Print every line below that comes at or after the line containing "What is regulatory compliance? (422, 2408)", exactly as written.

Records from a collection
+---+
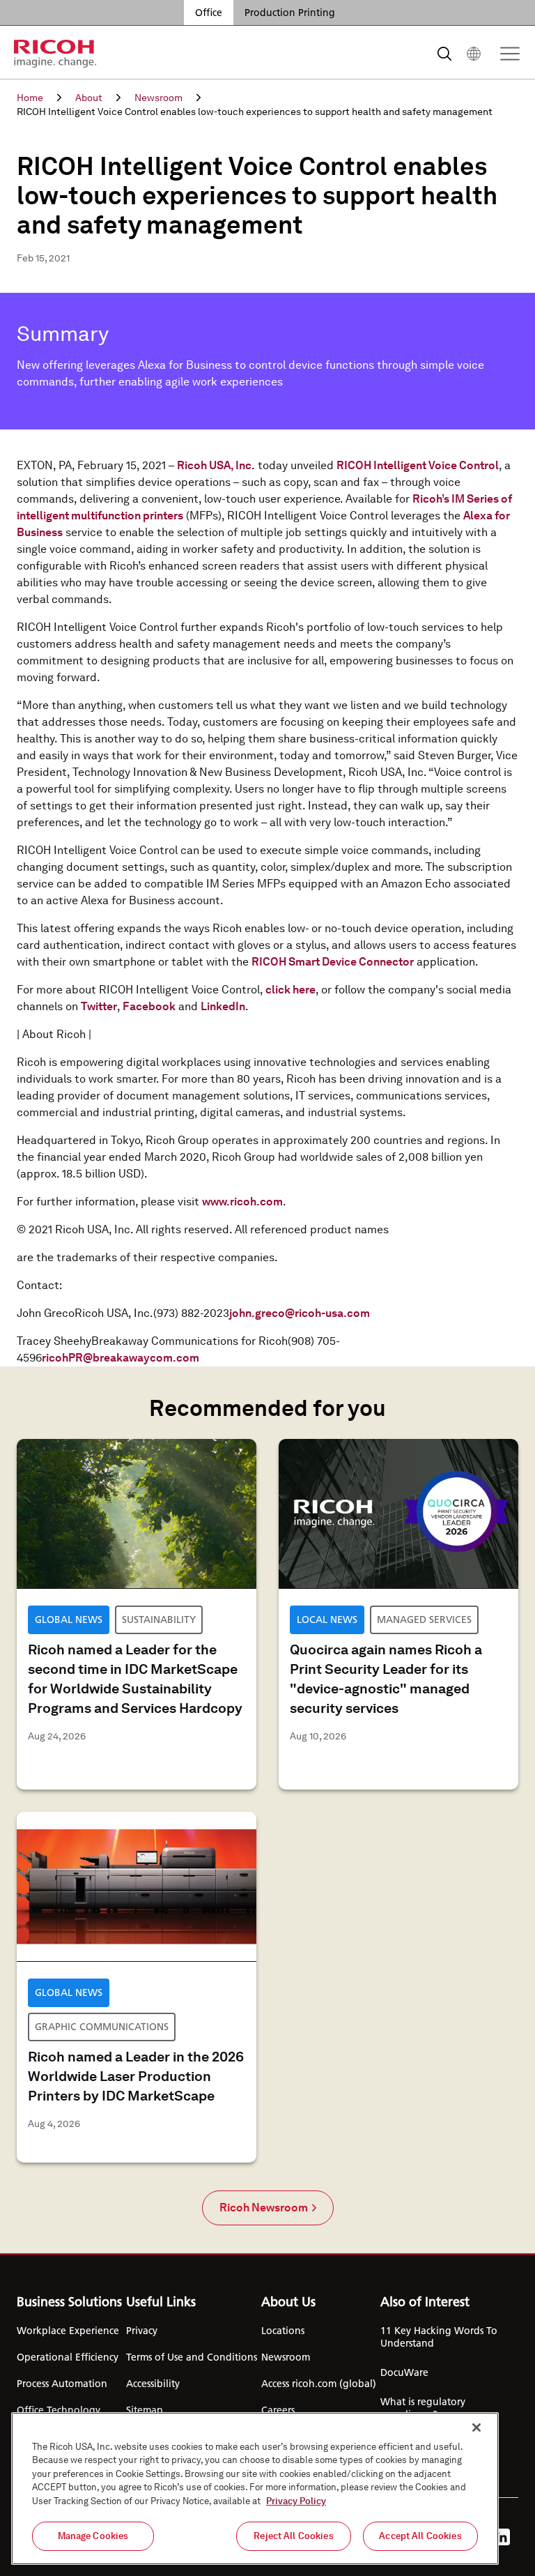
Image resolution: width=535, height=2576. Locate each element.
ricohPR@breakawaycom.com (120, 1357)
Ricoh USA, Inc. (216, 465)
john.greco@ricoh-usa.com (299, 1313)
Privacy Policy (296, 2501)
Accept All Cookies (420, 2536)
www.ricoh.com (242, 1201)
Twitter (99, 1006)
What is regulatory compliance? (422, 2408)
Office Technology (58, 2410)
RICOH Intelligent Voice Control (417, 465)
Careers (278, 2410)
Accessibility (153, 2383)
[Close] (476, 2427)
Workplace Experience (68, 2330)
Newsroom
+---+
**RESULT FOR THIS TASK**
What is regulatory compliance? (422, 2408)
Office Technology (58, 2410)
RICOH Intelligent Voice Control (417, 465)
Careers (278, 2410)
Accessibility (153, 2383)
[Close] (476, 2427)
Workplace Experience (68, 2330)
Newsroom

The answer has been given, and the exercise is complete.